Records to use:
--- START ---

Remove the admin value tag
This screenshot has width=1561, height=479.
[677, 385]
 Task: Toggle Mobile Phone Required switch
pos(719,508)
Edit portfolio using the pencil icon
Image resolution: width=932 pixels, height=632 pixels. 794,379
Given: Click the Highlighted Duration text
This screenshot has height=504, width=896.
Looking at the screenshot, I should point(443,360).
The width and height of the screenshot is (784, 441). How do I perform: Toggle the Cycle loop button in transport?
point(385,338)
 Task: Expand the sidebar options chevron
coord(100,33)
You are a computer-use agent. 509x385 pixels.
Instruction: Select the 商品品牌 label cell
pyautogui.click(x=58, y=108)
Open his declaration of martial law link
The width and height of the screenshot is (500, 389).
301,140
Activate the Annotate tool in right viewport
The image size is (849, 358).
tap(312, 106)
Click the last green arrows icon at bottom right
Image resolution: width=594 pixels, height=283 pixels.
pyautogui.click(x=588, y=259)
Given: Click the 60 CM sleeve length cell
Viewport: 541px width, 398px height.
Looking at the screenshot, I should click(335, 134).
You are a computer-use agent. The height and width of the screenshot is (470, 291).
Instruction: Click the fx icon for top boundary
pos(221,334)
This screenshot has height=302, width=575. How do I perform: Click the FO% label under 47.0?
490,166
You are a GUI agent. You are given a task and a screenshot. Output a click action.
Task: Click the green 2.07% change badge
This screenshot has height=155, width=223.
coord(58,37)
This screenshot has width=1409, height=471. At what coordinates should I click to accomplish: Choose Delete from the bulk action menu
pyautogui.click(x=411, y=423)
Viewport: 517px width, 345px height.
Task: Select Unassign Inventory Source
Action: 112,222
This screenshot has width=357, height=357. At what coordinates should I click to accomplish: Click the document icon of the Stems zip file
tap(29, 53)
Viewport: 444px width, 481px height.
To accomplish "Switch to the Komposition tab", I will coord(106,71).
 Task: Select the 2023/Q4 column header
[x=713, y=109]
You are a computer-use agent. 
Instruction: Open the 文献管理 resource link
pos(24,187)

--- END ---

Task statement:
Could you retype each record exactly as it appears?

Answer:
Remove the admin value tag
This screenshot has width=1561, height=479.
[677, 385]
 Task: Toggle Mobile Phone Required switch
pos(719,508)
Edit portfolio using the pencil icon
Image resolution: width=932 pixels, height=632 pixels. 794,379
Given: Click the Highlighted Duration text
This screenshot has height=504, width=896.
Looking at the screenshot, I should point(443,360).
The width and height of the screenshot is (784, 441). How do I perform: Toggle the Cycle loop button in transport?
point(385,338)
 Task: Expand the sidebar options chevron
coord(100,33)
You are a computer-use agent. 509x385 pixels.
Instruction: Select the 商品品牌 label cell
pyautogui.click(x=58, y=108)
Open his declaration of martial law link
The width and height of the screenshot is (500, 389).
301,140
Activate the Annotate tool in right viewport
The image size is (849, 358).
tap(312, 106)
Click the last green arrows icon at bottom right
Image resolution: width=594 pixels, height=283 pixels.
pyautogui.click(x=588, y=259)
Given: Click the 60 CM sleeve length cell
Viewport: 541px width, 398px height.
Looking at the screenshot, I should click(335, 134).
You are a computer-use agent. The height and width of the screenshot is (470, 291).
Instruction: Click the fx icon for top boundary
pos(221,334)
This screenshot has height=302, width=575. How do I perform: Click the FO% label under 47.0?
490,166
You are a GUI agent. You are given a task and a screenshot. Output a click action.
Task: Click the green 2.07% change badge
This screenshot has height=155, width=223.
coord(58,37)
This screenshot has width=1409, height=471. At what coordinates should I click to accomplish: Choose Delete from the bulk action menu
pyautogui.click(x=411, y=423)
Viewport: 517px width, 345px height.
Task: Select Unassign Inventory Source
Action: 112,222
This screenshot has width=357, height=357. At what coordinates should I click to accomplish: Click the document icon of the Stems zip file
tap(29, 53)
Viewport: 444px width, 481px height.
To accomplish "Switch to the Komposition tab", I will coord(106,71).
 Task: Select the 2023/Q4 column header
[x=713, y=109]
You are a computer-use agent. 
Instruction: Open the 文献管理 resource link
pos(24,187)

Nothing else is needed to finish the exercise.